|Over the Summer, I was applying for jobs and looking into some enrichment programs and after a while I started feeling sorry for myself. These applications required so many things that I have never really thought about– cover letters, CVs (not resumes), the list goes on. When I saw these things, I was a bit intimidated, but I decided to tackle one thing at a time and I found that they’re not as daunting as I thought. Today, I’m sharing some links that helped me become a little more professional.|
Keep a clean, updated resume:
It’s like everything you do once you hit college requires a resume; it’s a part of life, you’ll get used to it. I have found it easier to make sure I’m adding relevant professional development experiences, so I’m not rushing to fill everything in later on.
Draft a Cover Letter:
We all know that resumes are important, but I was shook when I saw that this job position wanted a cover letter to accompany my resume. I never had to write one before! However, I did my googles and it seemed like I was writing a condensed personal statement.

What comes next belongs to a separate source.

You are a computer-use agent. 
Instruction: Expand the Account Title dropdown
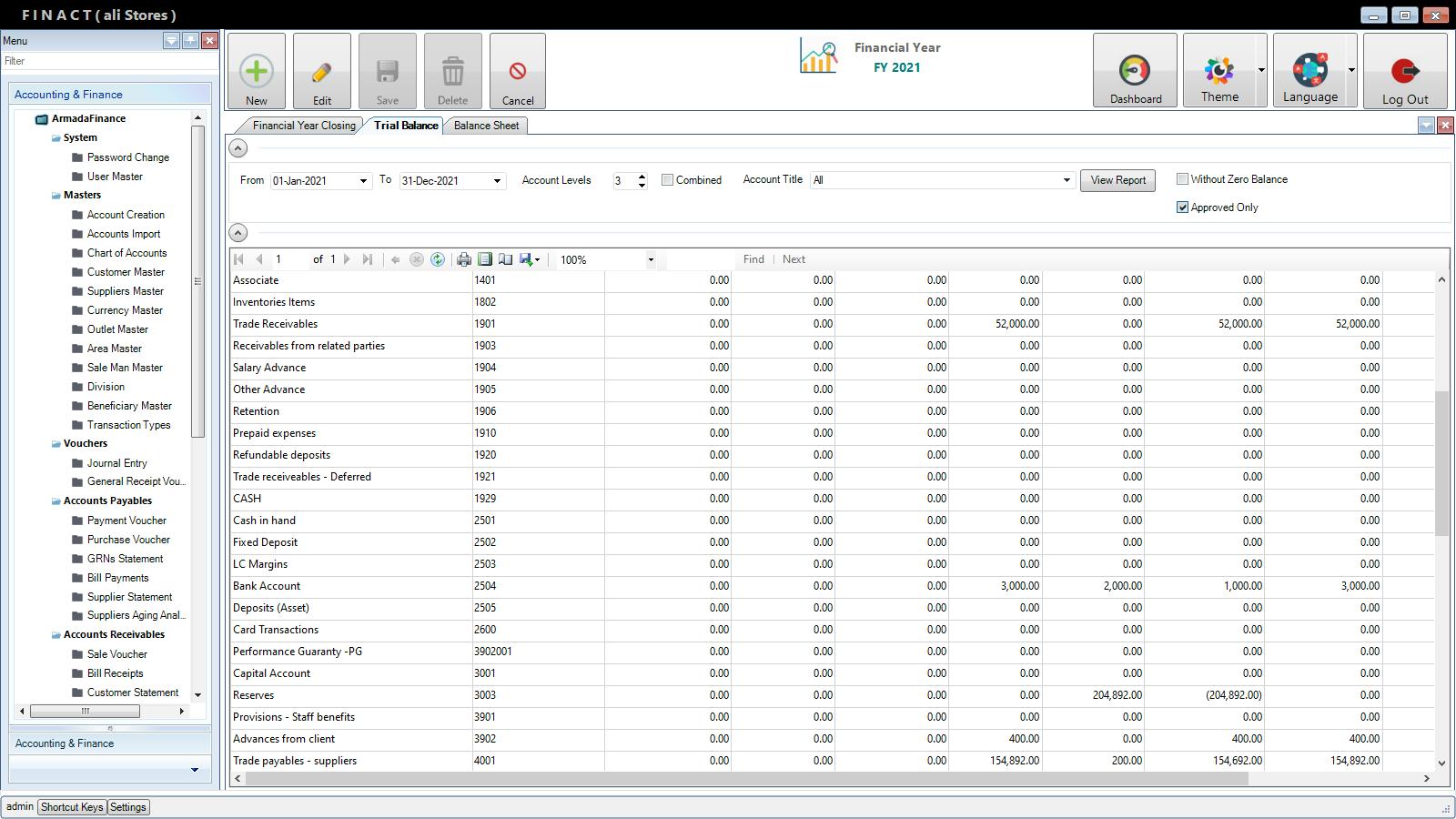1067,180
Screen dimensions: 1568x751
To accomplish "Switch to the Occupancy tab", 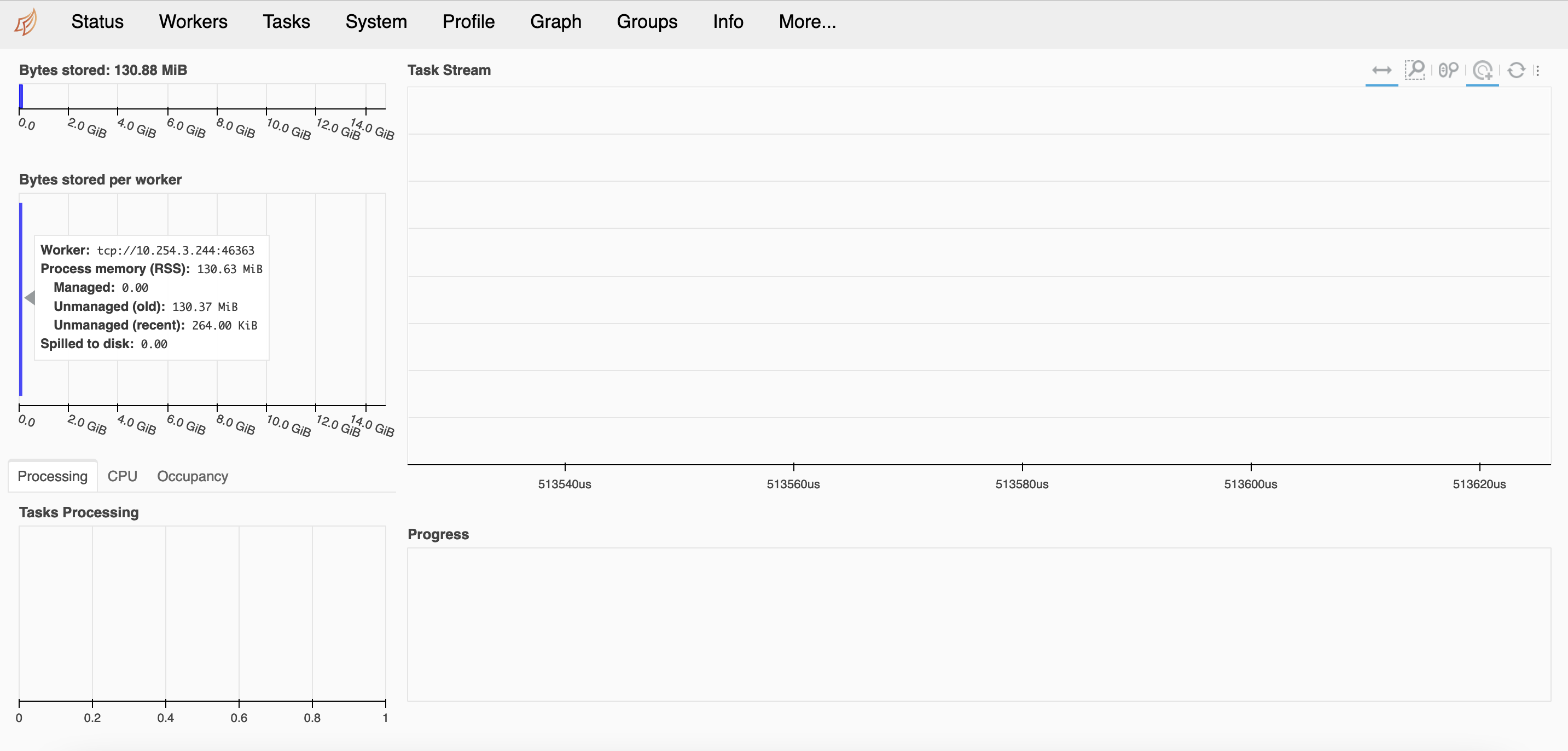I will point(193,476).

- Read this if you want to see an example
- Here’s more of a comprehensive breakdown/frame
- Wondering why the resume isn’t enough? Read this
Add a signature to your email:
I use my school email to take care all of my “business”, so I never had to worry about making a professional email address. To add a little spunk though, I did make a signature.
Build a professional wardrobe:
Job fairs, interviews (for jobs and professional organizations), networking events, shadowing, volunteering– all these things call for business casual/professional attire. Yes, I know how expensive this can be, but starting small is probably the easiest way to go. Last year, I scored a $10 blazer and $20 slacks from H&M and $9 flats. That’s basically an entire outfit right there. With the addition of a few more items and a little mixing and matching, I built my own little professional wardrobe.
Visit Career Services at your school!:
You can read as many blog posts and web pages as you want, but having that one-on-one time with an academic or career services advisor makes all the difference. If your school offers it, there’s a huge chance that your tuition is paying for it. So seize the opportunity and schedule an appointment with career services at your school! You can get help with creating your resume, cover letter, and interview skills.
Like I said, I was shook when I realized I had a lot of professional grooming to do. But, after making some small, but necessary changes, I feel a bit more confident. I really hope you all can use this as a resource and that I introduced you to some other helpful resources as well.